Aber der Reihe nach: Warum benötigt es so einen Vertrag und wie kam Oracle überhaupt an die Informationen zu diesen Firmen?
Schrauben am Lizenzmodell
Oracle hat im April 2019 zwei neue Lizenzmodelle für die Nutzung des Oracle JDK (ihre kommerzielle Java Distribution) eingeführt. Die bis dahin freie Distribution wurde damit kostenpflichtig. Mit dem Release von Java 20 wurde das Lizenzmodell noch einmal angepasst. Oracle führte nach eigener Aussage ein "einfaches, kostengünstiges, monatliches" Java SE-Universal-Abonnement ein. In diesem neuen Modell müssen Nutzer der Java Distribution von Oracle Lizenzgebühren pro Mitarbeiter des Unternehmens bezahlen. Die Unternehmensberatung Gartner schätzte im letzten Jahr, dass das neue Lizenzmodell pro Mitarbeiter zwei- bis fünfmal teurer sein wird, als das bisherige.
Auf Basis dieses neuen Lizenzmodells "klappert" Oracle nun Firmen ab, um möglichst viele Lizenzverträge abzuschließen. Laut House of Brick hat Oracle ein ganzes Team von Mitarbeitern in Indien eingesetzt, welche Organisationen auf der ganzen Welt kontaktieren. Die Firmeninformationen haben sie hierbei über die letzten Monate gesammelt, indem sie die Downloads ihrer eigenen Java Distribution getrackt haben. Unternehmen, die noch nie mit Oracle zusammengearbeitet haben, sind mit dieser plötzlichen Kontaktaufnahme oft überfordert und wenden sich Hilfe suchend an House of Brick. Laut dessen CEO unterbreitet Oracle diesen "Neukunden" ein Angebot, das sie nicht ablehnen können: Wenn diese Firmen direkt das Abo-Modell abschließen, hat der frühere Einsatz nicht lizenzierter Software keine Folgen. Das bedeutet im Grunde, dass eine Firma entscheiden muss: gehen sie einen Vertrag mit Oracle ein oder nehmen sie das Risiko in Kauf, dass sie gerichtlich zur Nachzahlung von einem solchen Abonnement gezwungen werden.

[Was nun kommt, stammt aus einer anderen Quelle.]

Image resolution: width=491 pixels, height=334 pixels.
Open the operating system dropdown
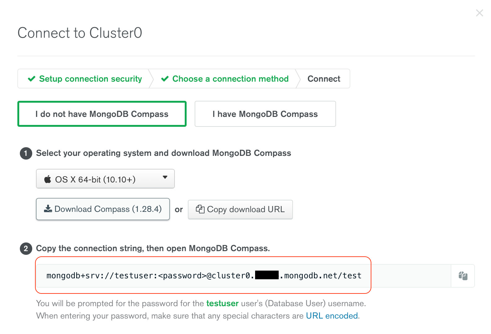point(105,179)
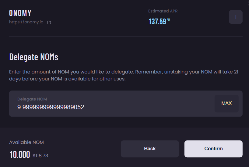The width and height of the screenshot is (249, 167).
Task: Open the https://onomy.io link
Action: 26,22
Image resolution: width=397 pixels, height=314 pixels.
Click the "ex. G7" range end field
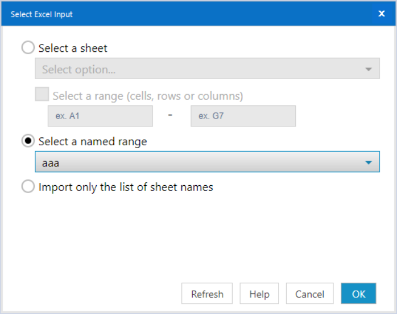click(x=243, y=116)
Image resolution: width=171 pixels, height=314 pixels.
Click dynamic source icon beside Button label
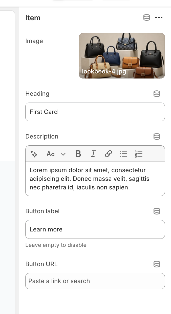tap(157, 211)
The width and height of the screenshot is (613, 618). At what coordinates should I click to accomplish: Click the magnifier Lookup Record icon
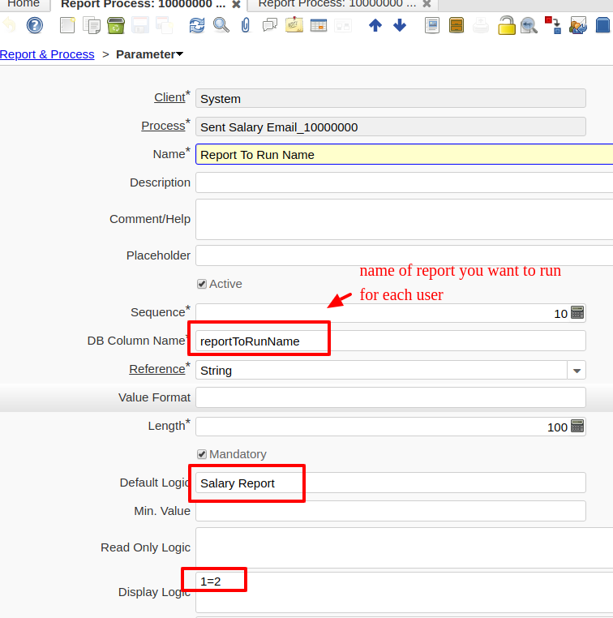click(221, 25)
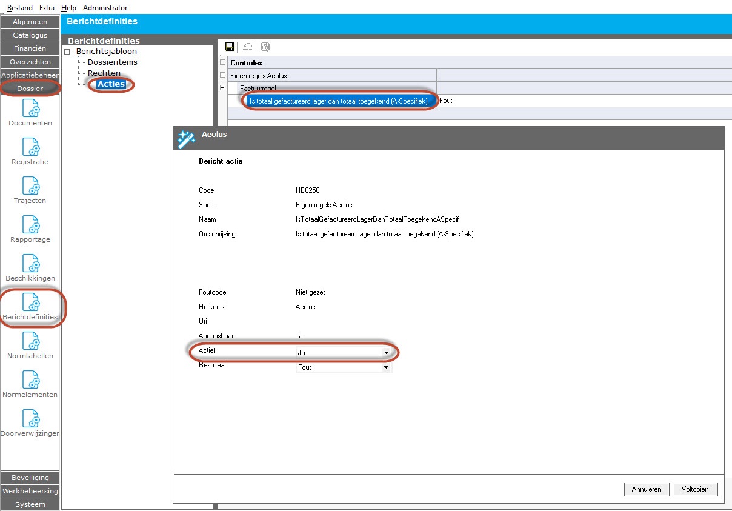Select Dossieritems in the tree
The height and width of the screenshot is (511, 732).
pyautogui.click(x=112, y=62)
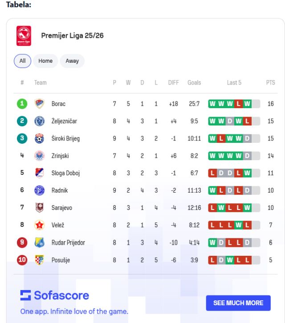Switch to Home standings filter

point(45,61)
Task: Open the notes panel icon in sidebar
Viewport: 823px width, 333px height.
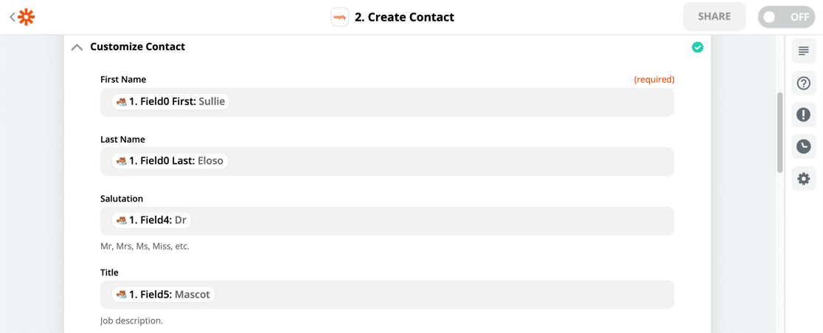Action: (804, 51)
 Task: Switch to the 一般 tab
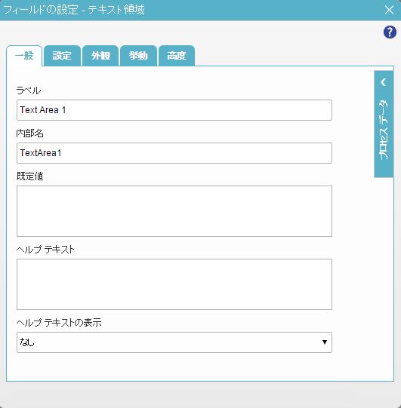[x=24, y=56]
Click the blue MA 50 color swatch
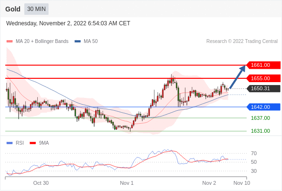The height and width of the screenshot is (191, 282). [x=78, y=42]
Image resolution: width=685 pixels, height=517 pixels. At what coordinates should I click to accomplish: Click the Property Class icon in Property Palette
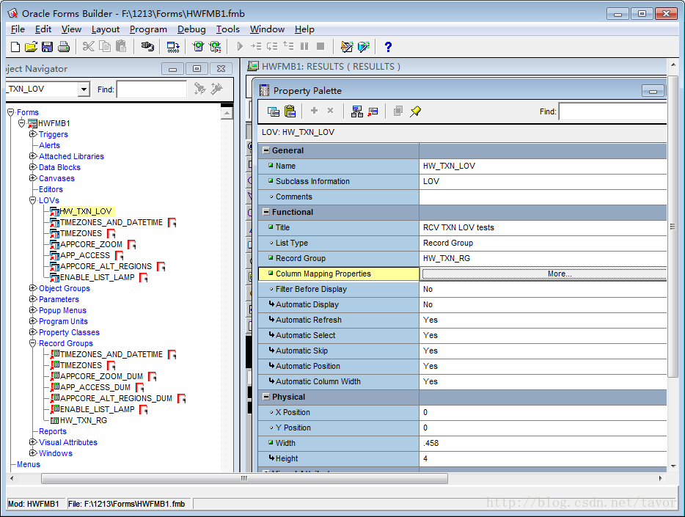[x=356, y=111]
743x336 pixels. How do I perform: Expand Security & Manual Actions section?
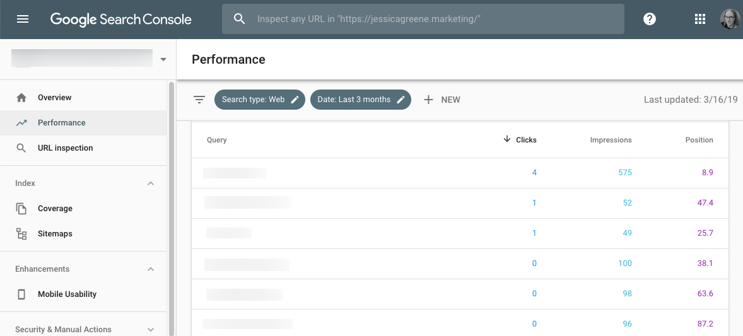coord(151,329)
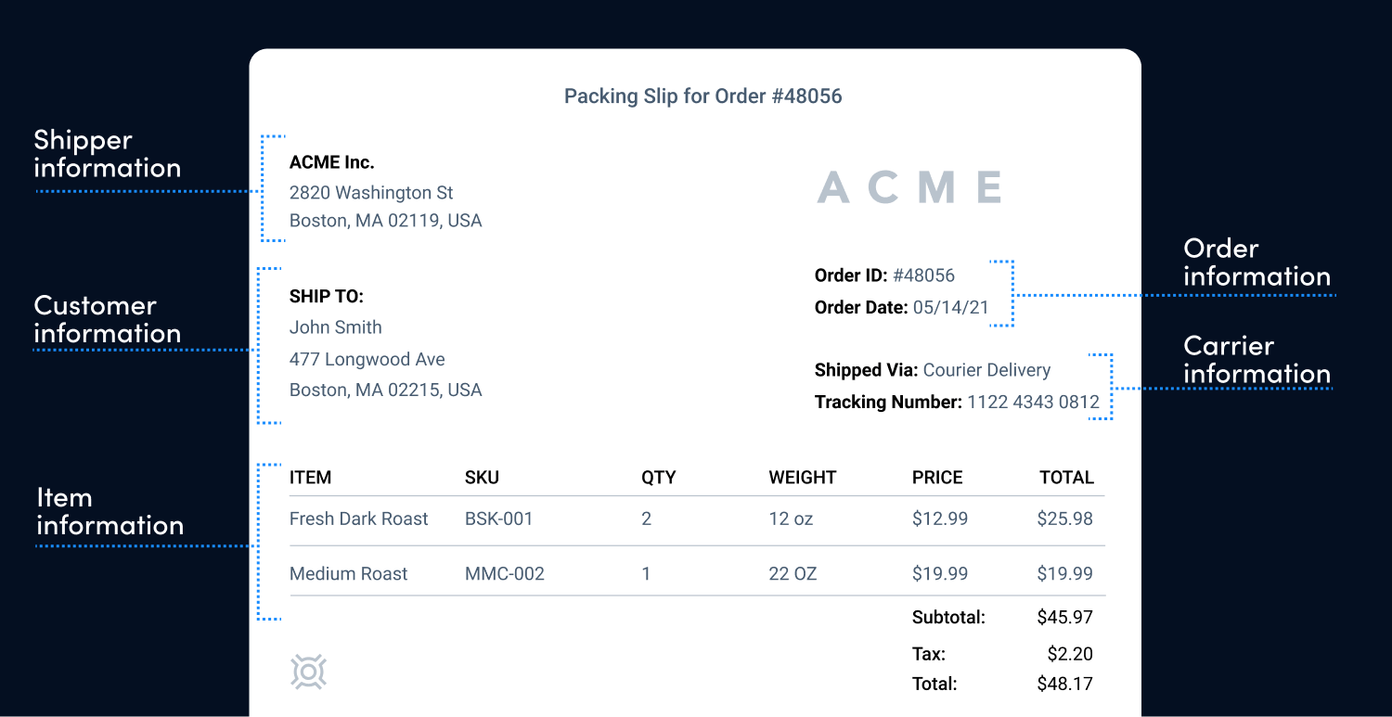Screen dimensions: 1392x717
Task: Click Order ID value #48056
Action: 923,275
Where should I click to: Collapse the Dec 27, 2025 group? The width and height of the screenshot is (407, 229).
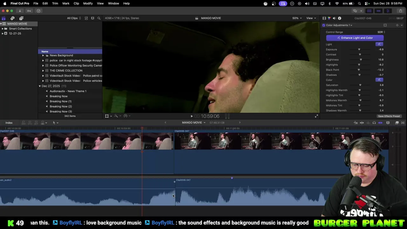[x=40, y=86]
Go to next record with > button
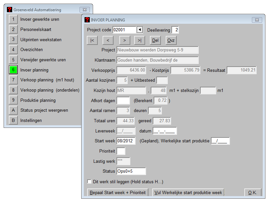Image resolution: width=271 pixels, height=203 pixels. point(124,40)
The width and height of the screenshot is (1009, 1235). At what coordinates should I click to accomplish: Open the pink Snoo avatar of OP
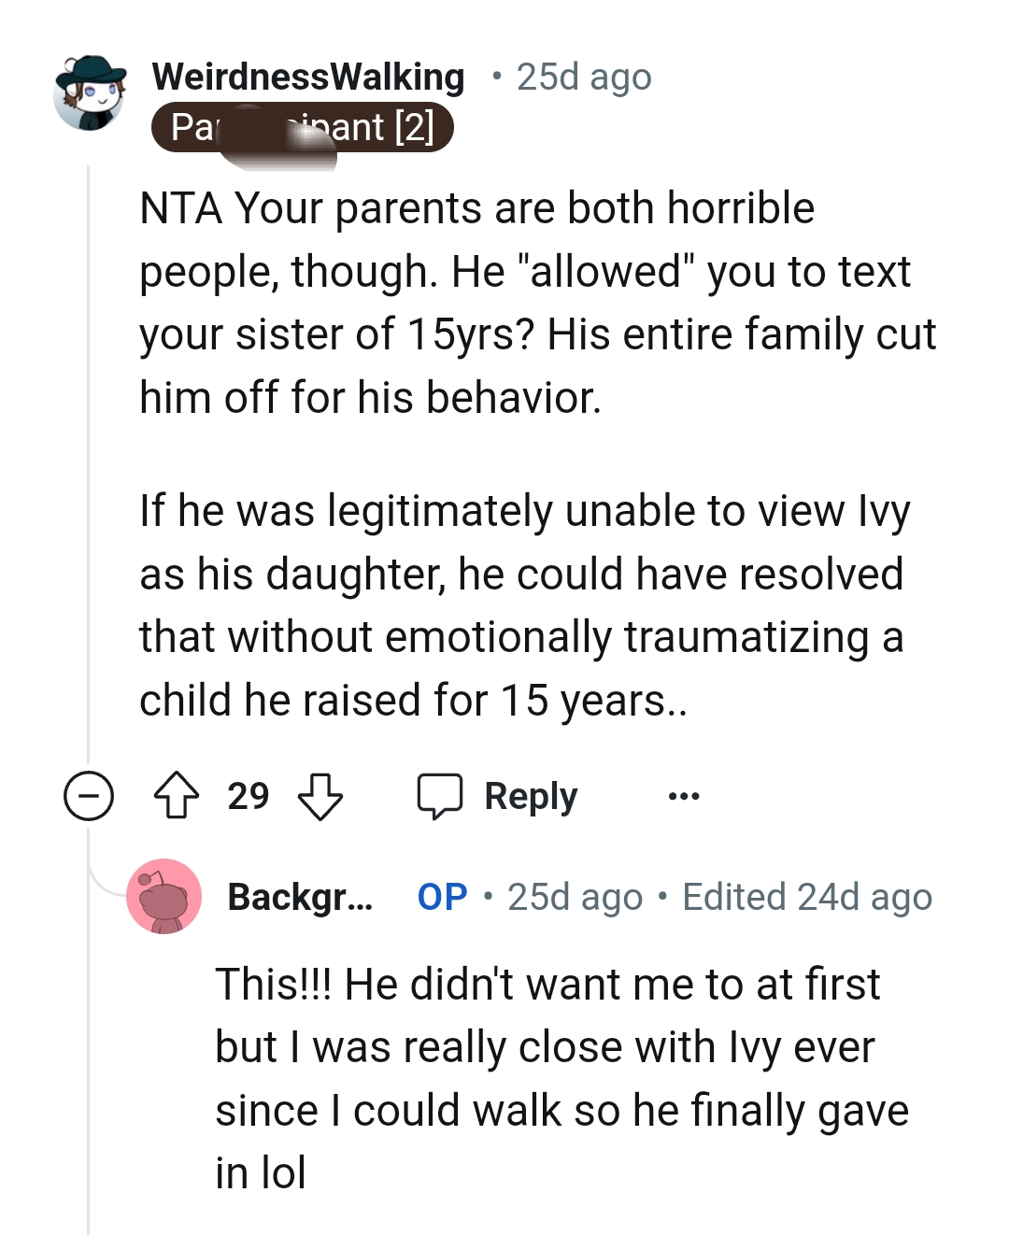point(163,897)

Soweit die Fakten, welche man auch bei The Register oder im Blog von House of Brick nachlesen kann. Bedeutet das aber nun, dass die Nutzung von Java in Zukunft an ein Abo-Modell bei Oracle geknüpft ist? Natürlich nicht und im Folgenden möchten wir unsere persönliche Sicht der Dinge darlegen. Wir sind sehr besorgt über die jüngsten Entwicklungen hinsichtlich der Lizenzierungspraxis von Oracle für ihre kommerzielle Java Distribution. Dieses Vorgehen kann ein nachhaltig negatives Licht auf die Programmiersprache Java und ihre Laufzeitumgebung werfen. Auch wenn die meisten Entwickler verstehen, dass es sich hier nur um die von Oracle bereitgestellte Distribution von Java handelt, haben Manager und Entscheider oft nicht diesen tiefen Einblick. Anstelle Geld mit Java zu verdienen, kann Oracles Taktik im schlimmsten Fall dazu führen, dass sich Firmen in Zukunft ganz von Java verabschieden.
Pochen auf die Namensrechte
Diese Geschichte zeigt auch, wie verzweifelt Oracle versucht, mit Java Geld zu machen. Mit der Übernahme von Sun Microsystems im Jahr 2009 haben sie Java erworben und sie sind heute der größte Contributor des OpenJDK. Auch die Namensrechte für das OpenJDK und Java liegen bei Oracle. Basierend auf den aktuellen Ereignissen fragen wir uns nun, was Oracle als Nächstes probieren wird, falls die aktuellen Bemühungen nicht den ausreichenden Erfolg bringen. Wir gehen stark davon aus, dass sie durch diese Vorgehensweise keine nachhaltigen und aus Kundensicht sinnvollen Lizenzverträge für Java abschließen werden. Und vielleicht beschließt ein Manager bei Oracle dann, die Mittel für das OpenJDK zu kürzen. Das wäre etwas, das die ganze Java Community betreffen würde. Am Beispiel von JavaScript sieht man, wie Oracle als Besitzer des Trademarks auch auf sein Markenrecht pocht, obwohl sie keinerlei Entwicklungsaktivitäten in dieser Sprache betreiben.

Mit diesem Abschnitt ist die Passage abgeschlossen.